▶ BLOQUE DE TEXTO:

══════════════════════════════

Encarnamos a una madre que vive junto con su prole en una casa en el campo. Quiere hacer algo que requiere toda su atención, pero sus hijos no dejan de molestarle. Normalmente se distraen con el perro, aunque esta vez no tienen ningún objeto para jugar con él. Buscamos por el patio y no encontramos nada. Dentro de la casa hay una pelota de trapo que recogemos, pero, cuando se la intentamos dar a los niños, se nos devuelve un: «eso no tiene sentido». El juego tampoco nos permite hacer una pelota con papel ni nada similar. Advertimos a los niños que aguarden allí hasta que volvamos y salimos para buscar un palo. No debería resultar una empresa difícil teniendo en cuenta el lugar en que vivimos.

Cerca de la casa hay un bosque, lo recorremos sin suerte. Cuando pulsamos sobre las ramas de los árboles, nos responde que están demasiado altas. Continuamos haciendo camino. Nos encontramos con una vecina anciana que lleva una expresión de preocupación: su cabritilla se había asustado con un ruido y huyó despavorida hacia las montañas. Le prometemos que si la encontramos en nuestra expedición, se la llevaremos a casa.

══════════════════════════════

▶ TUS TAREAS:
(1) Responde estas preguntas sobre el relato de la madre y sus hijos:
(a) ¿Qué objeto se recoge dentro de la casa?
(b) ¿Qué se responde al pulsar sobre las ramas de los árboles?
(c) ¿Qué le pasó a la cabritilla de la vecina anciana?
(2) Prolonga el relato de la madre que sale a buscar un palo, partiendo de su última frase.
El listado no tiene nada que ver con esto.

▶ FRAGMENTO DE FUENTE:

══════════════════════════════

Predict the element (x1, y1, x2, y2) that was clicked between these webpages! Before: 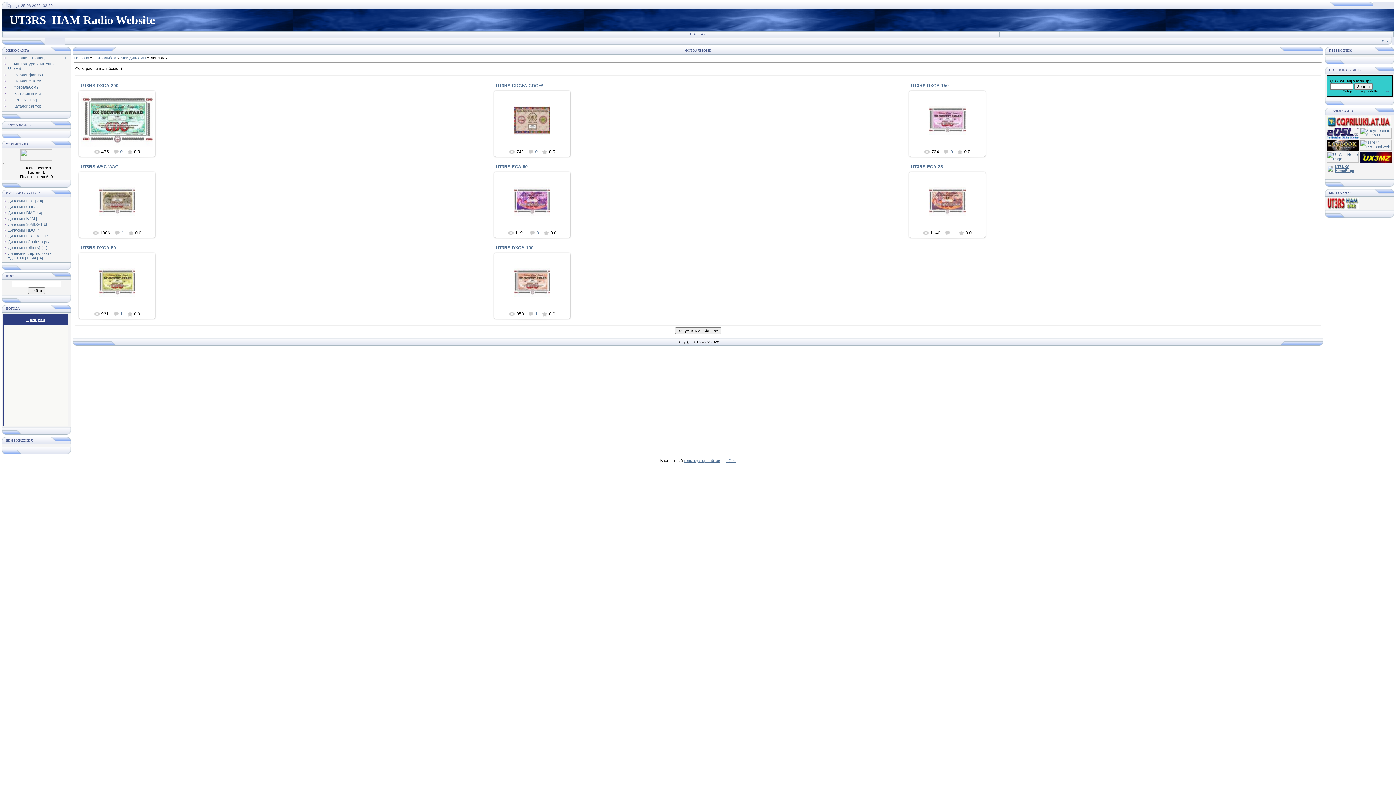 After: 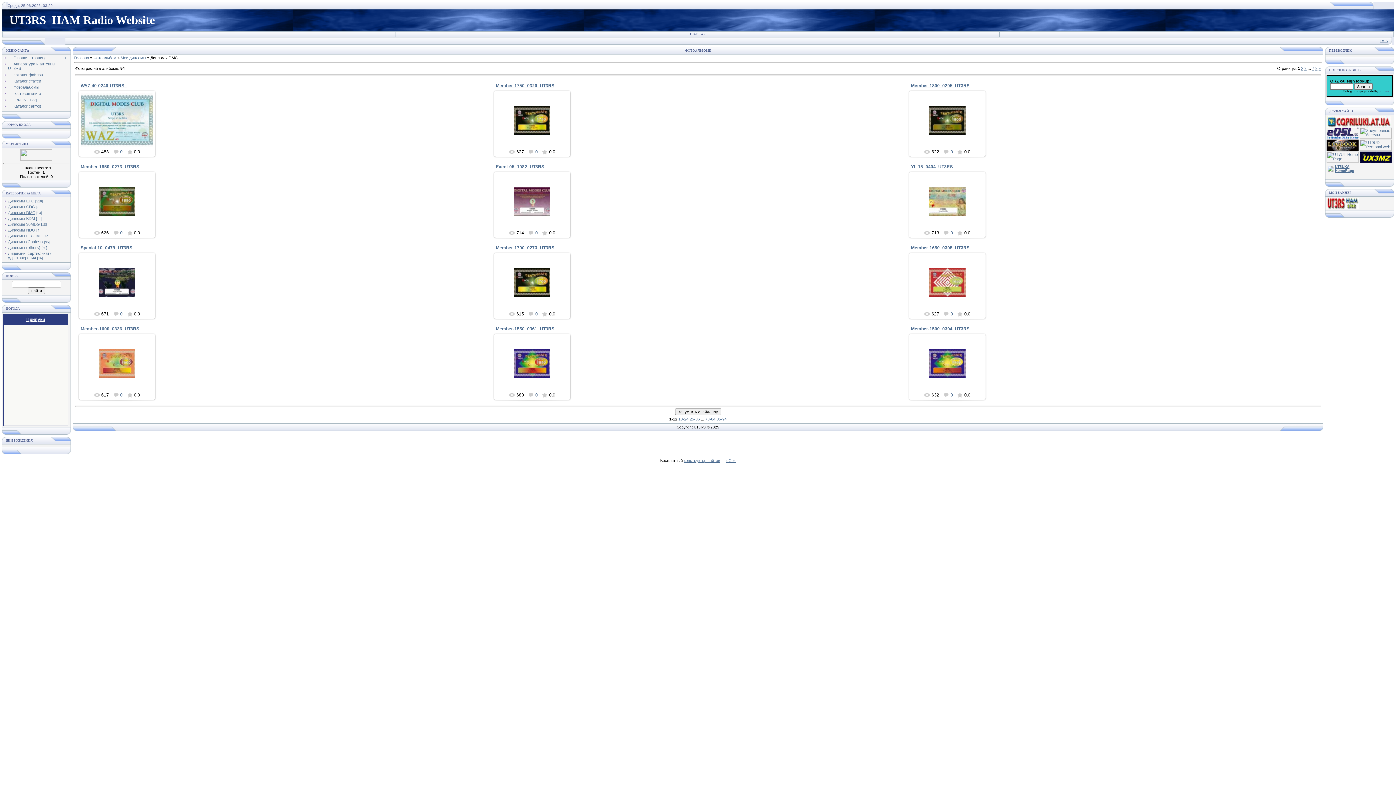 Action: bbox: (8, 210, 35, 214) label: Дипломы DMCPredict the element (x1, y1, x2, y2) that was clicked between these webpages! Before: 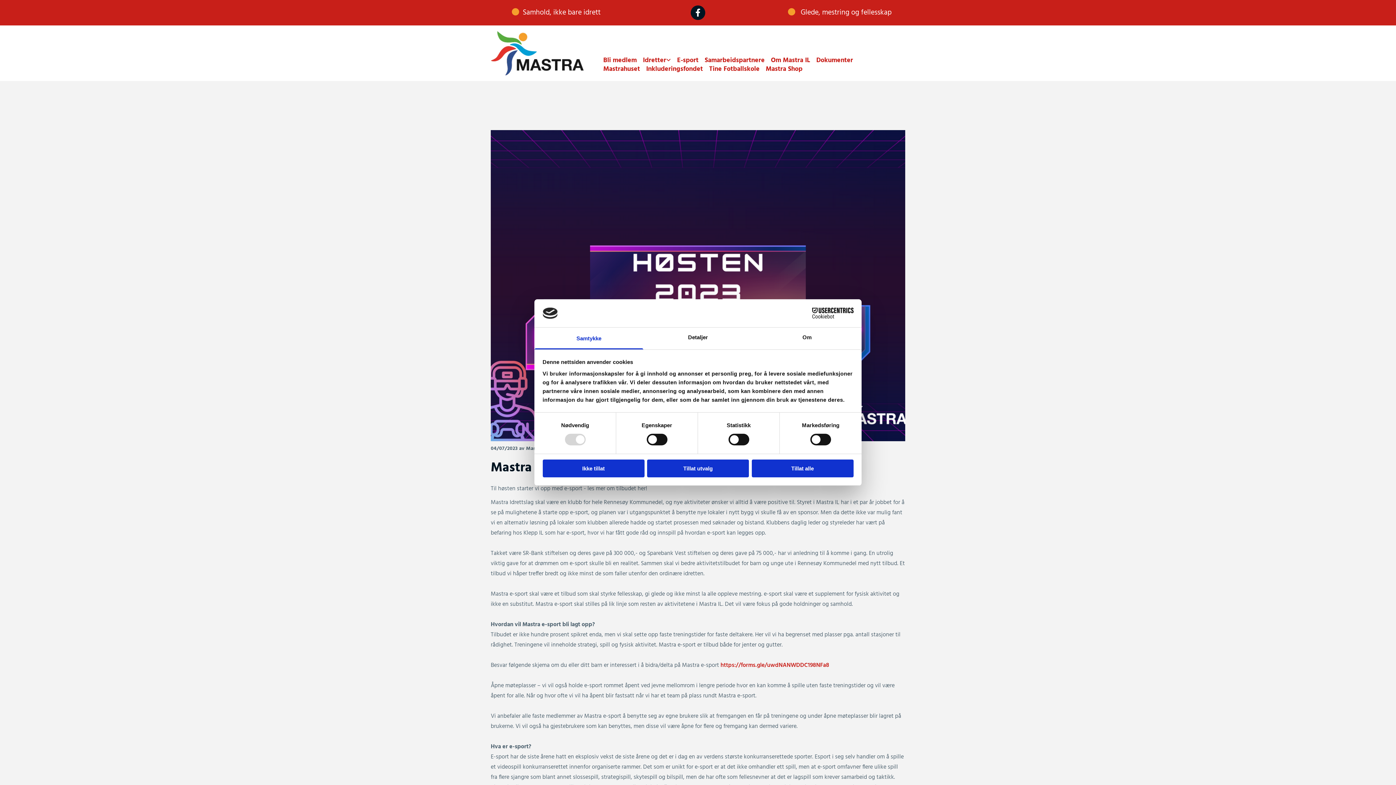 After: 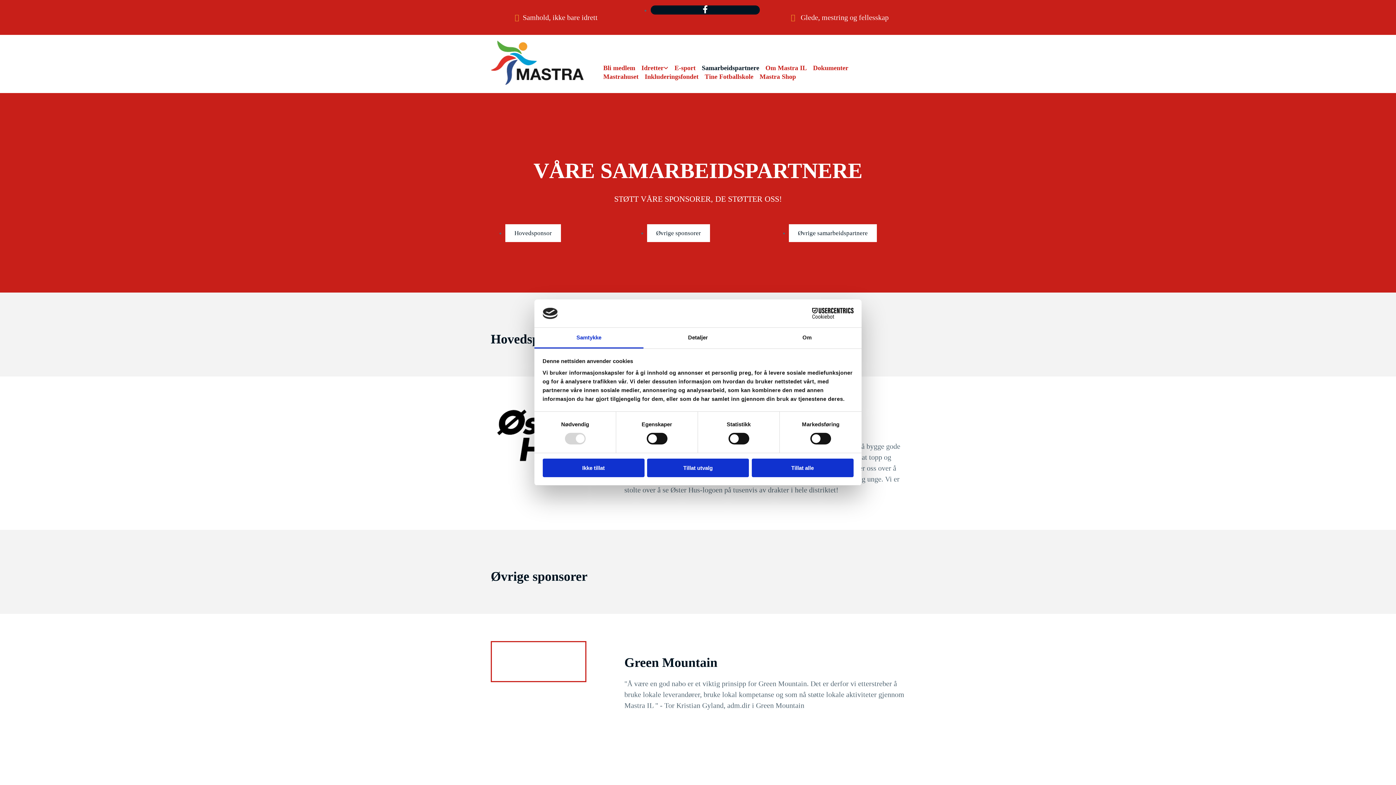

══════════════════════════════

▶ EN RESPUESTA:
(1)
(a) Una pelota de trapo.
(b) Que están demasiado altas.
(c) Se asustó con un ruido y huyó despavorida hacia las montañas.

(2)
Arboleda tras arboleda seguimos sin conseguir nada. La vegetación se va retirando a medida que ascendemos, pero seguimos adelante, a ver si al menos damos con la cabritilla. El paisaje luce yermo. Rocas y más rocas. En la distancia se escucha un balido. Tras mucho caminar llegamos a la parte alta de la montaña. Ante nosotros se yerguen dos formaciones rocosas de decenas de metros de altura. Hacemos clic sobre ellas, la mujer comienza a escalar y, una vez arriba, descubrimos que sobre la peña de la izquierda descansa la anhelada ramita. Cuando nuestra protagonista desciende victoriosa, la cabritilla se acerca a ella. ¡Doble misión conseguida!

Esto nos permitirá distraer a los niños y poder seguir con ese asunto importante que requería toda nuestra atención. La viejecilla, en agradecimiento por devolverle la cabra, nos dará algo que seguro que nos servirá para resolver algún otro entuerto.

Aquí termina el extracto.